Vai um café?

“Veja se pode estar amanhã na ‘Brasileira’ do Chiado ao meio-dia em ponto”. O encontro foi marcado por carta há mais de cem anos por Fernando Pessoa, que solicitava a presença do amigo Armando Côrtes-Rodrigues num dos seus espaços de eleição.

As tertúlias, clubes e cafés foram (e ainda são) focos da vida comunitária, locais privilegiados para o debate e, por consequência, verdadeiras estufas de criação artística e intelectual. A historiografia é consensual em indicar Inglaterra como o berço dos primeiros clubes e cafés (pubs, diminutivo de public spaces) e a Itália como o território onde as tertúlias nasceram, a partir do Renascimento. Os costumes foram rapidamente adoptados por uma Europa sedenta de conhecimento.
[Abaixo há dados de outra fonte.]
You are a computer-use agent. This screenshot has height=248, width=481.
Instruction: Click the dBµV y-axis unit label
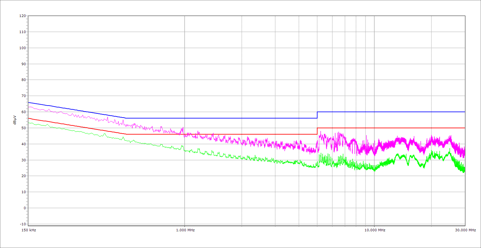coord(15,120)
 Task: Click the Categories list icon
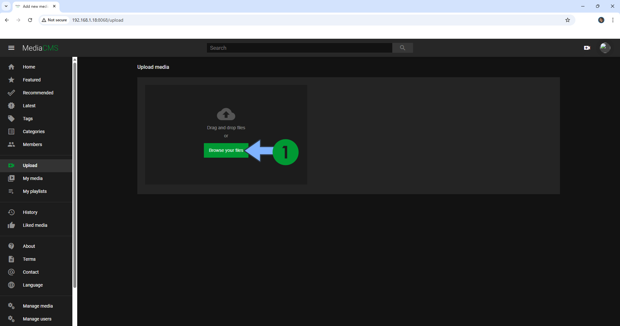(11, 131)
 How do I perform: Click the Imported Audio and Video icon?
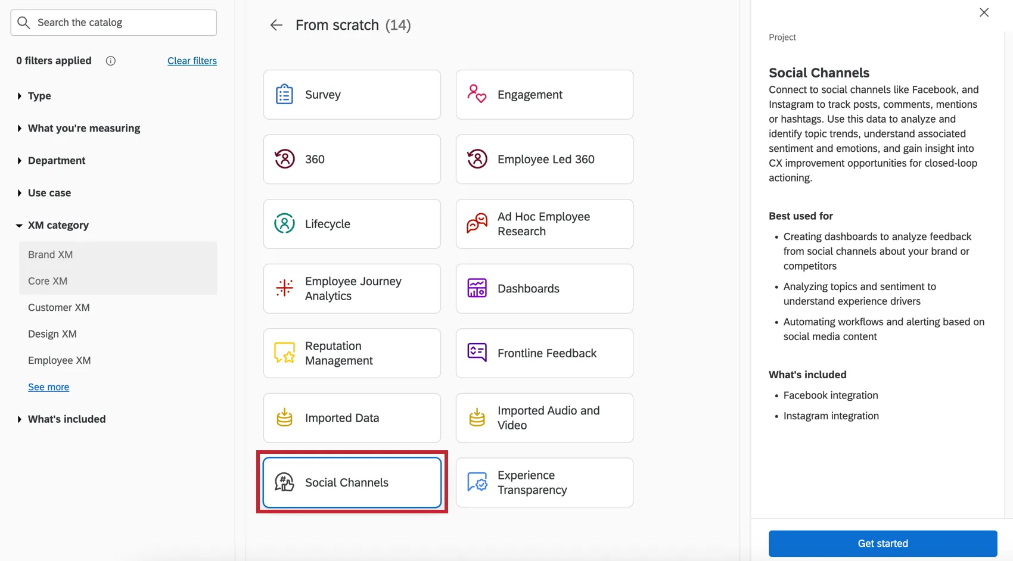(476, 417)
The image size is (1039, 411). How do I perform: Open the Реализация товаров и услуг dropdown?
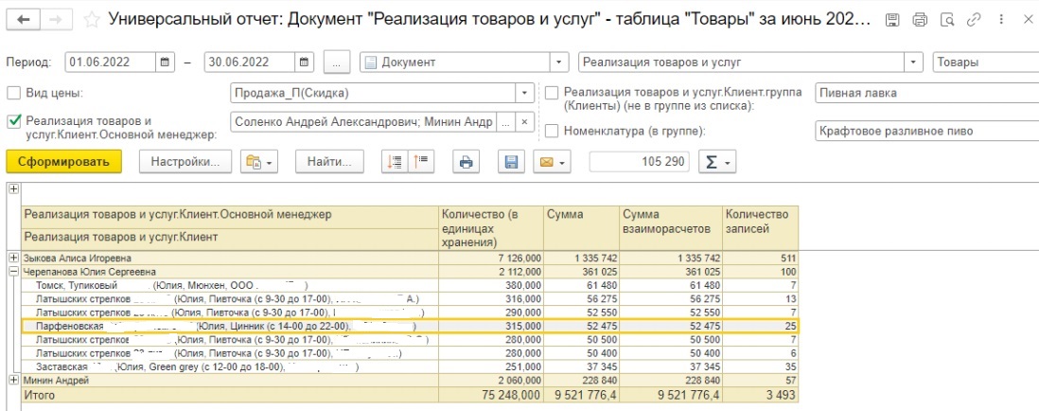(913, 63)
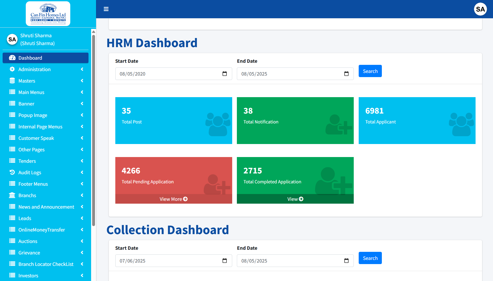Screen dimensions: 493x281
Task: Click Search in HRM Dashboard
Action: click(x=370, y=71)
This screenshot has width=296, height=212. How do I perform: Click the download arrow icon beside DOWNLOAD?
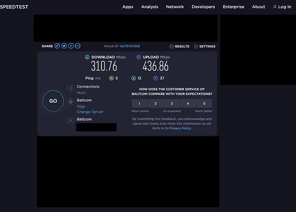(88, 57)
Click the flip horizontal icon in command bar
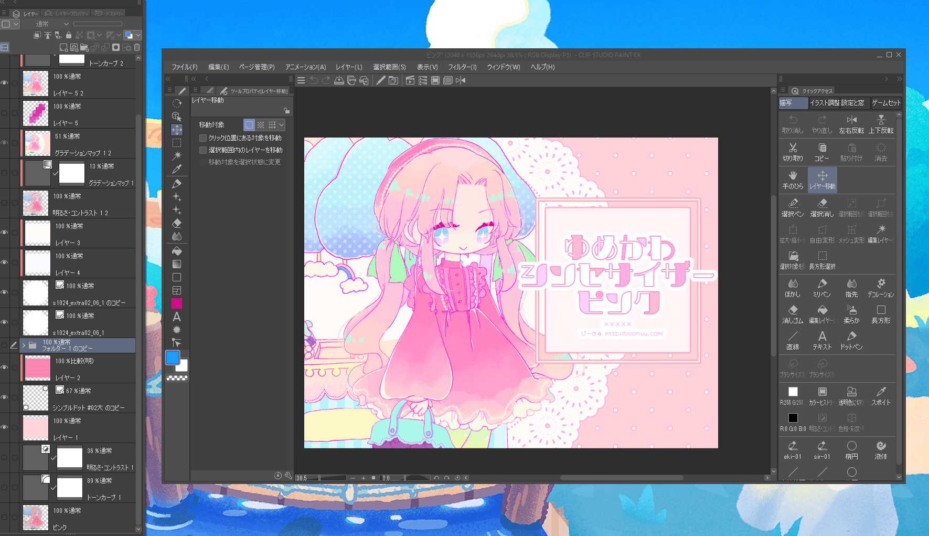This screenshot has height=536, width=929. pyautogui.click(x=461, y=80)
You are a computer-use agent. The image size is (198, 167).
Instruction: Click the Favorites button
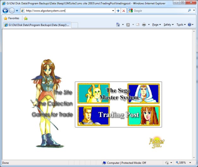(x=11, y=18)
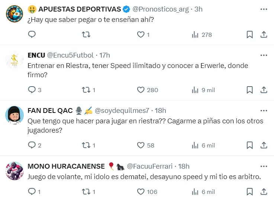Reply to the ENCU tweet

point(32,90)
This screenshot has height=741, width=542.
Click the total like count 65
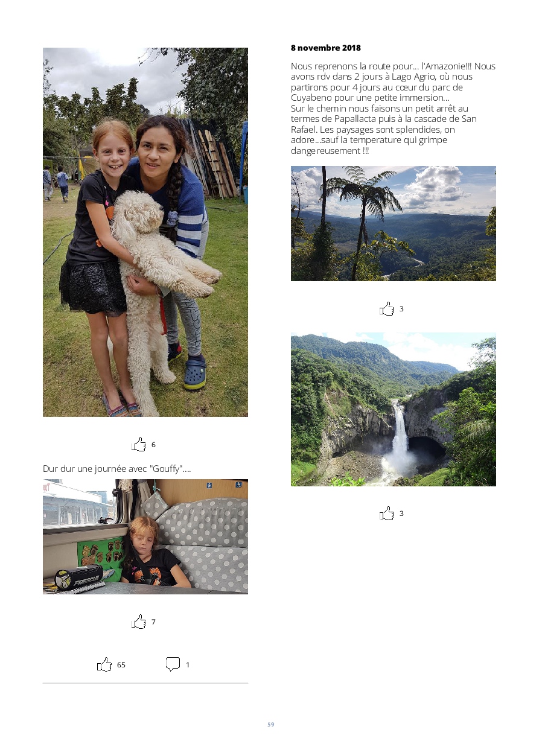click(121, 665)
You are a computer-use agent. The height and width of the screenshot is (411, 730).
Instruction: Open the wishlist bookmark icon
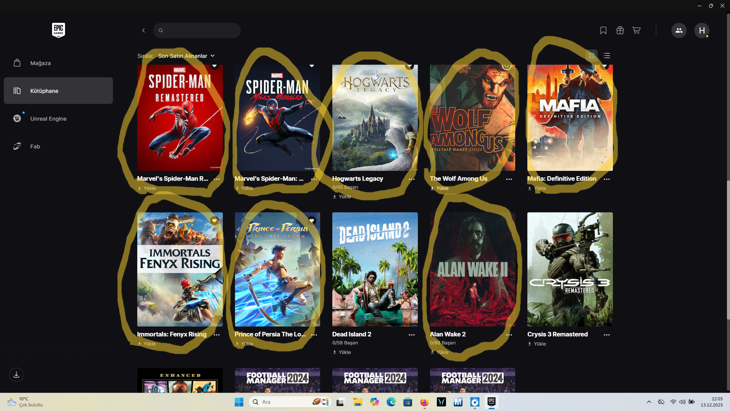tap(603, 30)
Pintura, política, filosofIa e literatura eram os temas dissecados.

Em Portugal, os intelectuais daquela que ficou conhecida como geração de 70 (ou queirosiana) ficaram indelevelmente ligados a locais como o Café Martinho.

Antes deles, Bocage já frequentara o Nicola e as elites políticas do século XIX repartiam-se pelo Botequim das Parras e o Marrare, onde nasceu o famoso bife. O grupo do Leão adoptou o Chave d’Ouro. Os primeiros 30 anos do século XX terão sido, porventura, os mais interessantes para passear no eixo Baixa-Chiado – os Martinhos (do Rossio e da Arcada), a já mencionada Brasileira, o café Montanha…), foram os palcos onde se desenrolaram as mais importantes cenas da vida cultural e política do país.

Veva de Lima recebia, no início do mesmo século, no Palácio Ulrich, naquele que é considerado “o último salão lisboeta, na tradição romântica de centros de reunião de figuras relevantes dos meios literários artísticos e políticos”. Vários modernistas morrem precocemente (Pessoa, Santa-Rita, Amadeo). Chega o Estado Novo. No Norte, o Diana Bar torna-se o poiso de José Régio. Agustina Bessa-Luís e Sophia de Mello Breyner também por lá passam. As tertúlias, como tudo no país, retiram-se para a esfera do espaço privado.